According to a retweet from DINO's official Twitter, people bought DINO because in April 2024, there were too many large liquidations (VT, machi) issuing tokens through presale forms like Bome and Slerf, leading to significant financial losses due to blind trust in these large liquidations. Therefore, DINO's concept is to distrust centralized entities (project teams/KOLs) and instead trust decentralized code. It echoed the narrative consistent with Ethereum:
don’t trust, just verify
don’t trust people, trust code
At that time, DINO's official posed the question: "Can this narrative continue to expand? For example, could future asset issuances no longer use the method of sending money to private addresses, but instead use DINO's smart contract? In the short term, this may be somewhat difficult, as most project issuers are not technical experts. However, as long as retail investors unite and demand that project teams use smart contracts to issue tokens, project teams may ultimately have to adopt smart contract issuance."
Unexpectedly, the early form of Bonding Curve had already appeared at that time.
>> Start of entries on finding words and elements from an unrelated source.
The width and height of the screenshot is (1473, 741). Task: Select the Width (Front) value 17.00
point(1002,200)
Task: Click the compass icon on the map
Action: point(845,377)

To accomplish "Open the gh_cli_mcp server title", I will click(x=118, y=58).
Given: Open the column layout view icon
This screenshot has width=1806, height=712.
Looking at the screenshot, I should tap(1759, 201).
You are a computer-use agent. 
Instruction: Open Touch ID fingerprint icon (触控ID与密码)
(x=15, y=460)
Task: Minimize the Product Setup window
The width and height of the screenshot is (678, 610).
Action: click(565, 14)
DINO's logo is also quite interesting. Combining DINO's core narrative—only trust code, resist project teams/KOLs from harvesting—DINO chose a small dinosaur game that appears when the Chrome browser is offline. This classic dinosaur image is linked to the early spirit of code developers: independence, open-source, and a focus on technology.
Silent Coin Price and Vacuum Community
However, like all unsuccessful meme projects, the lack of enthusiasm led DINO's price to free fall a month later, continuing its trend towards zero.
At the same time, DINO's social media and community became increasingly silent as the price declined. The last update on the official Twitter was a mention of Binance, dated September 7, 2024.
The last update on the official Telegram introduced the Safeguard bot, dated September 6, 2024.
In other words, the original DINO token team has likely (probability > 99%) run away, leaving holders wandering.
Behind the Violent Surge
The "soft rug" in the first half of DINO's lifecycle is all too familiar to crypto players, while the large bullish candles in the second half are indeed a rare sight.
From May 12 to 18, DINO's weekly trading volume exceeded 15.6 million USD, with both volume and price rising. According to rumors, some big players and promoters entered DINO.
However, despite the fierce upward momentum, DINO's on-chain situation is not "healthy." The top ten holding addresses mostly show token inflows, with the top holder accumulating 53.4% of the total circulating supply. Moreover, on-chain data indicates that DINO has been continuously flowing into the top ten holding addresses. All of this indicates a high degree of control over DINO's entire market, so entering DINO at the current price requires careful consideration of risks.
In other words, DINO, which thrives on decentralization, code independence, and retail resistance narratives, has long lost all its supporters, replaced by premeditated manipulators and Degen chasing the price surge. The artificially awakened dinosaur may have a shorter life span.